Przedwczoraj Take-Two omówił swoje wyniki finansowe za ostatni kwartał bieżącego roku. Niestety, nie są one satysfakcjonujące dla zarządu firmy. Odpowiedzialnością za ten smutny fakt obarcza się po części właśnie Rockstar Games, bowiem Grand Theft Auto IV w wersji na komputery osobiste nie sprzedaje się aż tak dobrze jak powinno. Mimo to, TT ani myśli o rozbracie z Gwiazdą Rocka.

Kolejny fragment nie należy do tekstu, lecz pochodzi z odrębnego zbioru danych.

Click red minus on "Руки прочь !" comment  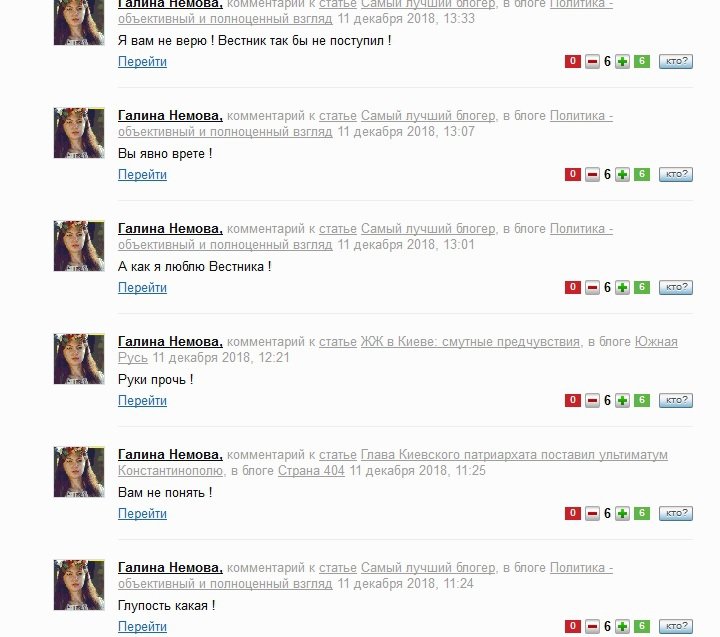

W zasadzie, to dzieje się rzecz zupełnie odwrotna. Najważniejsze postacie z Rockstar, czyli bracia Sam i Dan Houserowie oraz producent najnowszego GTA, Leslie Benzies podpisali z firmą będącą w posiadaniu wszystkich udziałów w R* nowe kontrakty. Umowy trzech wspomnianych panów obowiązują do 31 stycznia 2012 roku.
Co więcej, specjalnie na potrzeby mózgów z Rockstar ma zostać utworzone nowe studio. CEO Take-Two, Ben Feder, zdradził nawet przeznaczenie tej ekipy – ma ona pracować dla TT nad zupełnie nową własnością intelektualną. Chodzą nawet plotki mówiące o tym, iż ma ona być tytułem na wyłączność dla PS3, o czym jednak pan Feder nie chciał wspominać. Postanowił jednak napomknąć o pełnoprawnej kontynuacji Grand Theft Auto IV, gdy zasugerowano, iż takowa powinna pojawić się w roku 2010. Nie mówimy nie, ale jest zdecydowanie zbyt wcześnie, by mówić o 2010, a szczególnie o GTA w 2010. – powiedział przedstawiciel amerykańskiego wydawcy.
Feder mówił również o planach jego firmy, związanej z platformami Nintendo. Nasza współpraca z Nintendo jest tak dobra, jak zawsze… dają nam świetne wsparcie. Mocno się na tym skupiamy. tłumaczył CEO Take-Two. Ciekawe, czy jego przekonanie będzie równie mocne, gdy zobaczy wyniki sprzedaży GTA: Chinatown Wars, które trafi na DS-a już w drugiej połowie marca.
GTA: Groove City w scenerii USA lat ’70 w 2010 to byłby zdecydownie rewelacyjny pomysł ; ).
O ile się nie mylę, Rockstar miał tworzyć grę na wyłączność dla systemu PLAYSTATION 3 – LA Noire (coś takiego). Może jest to powiązane z informacja z newsa?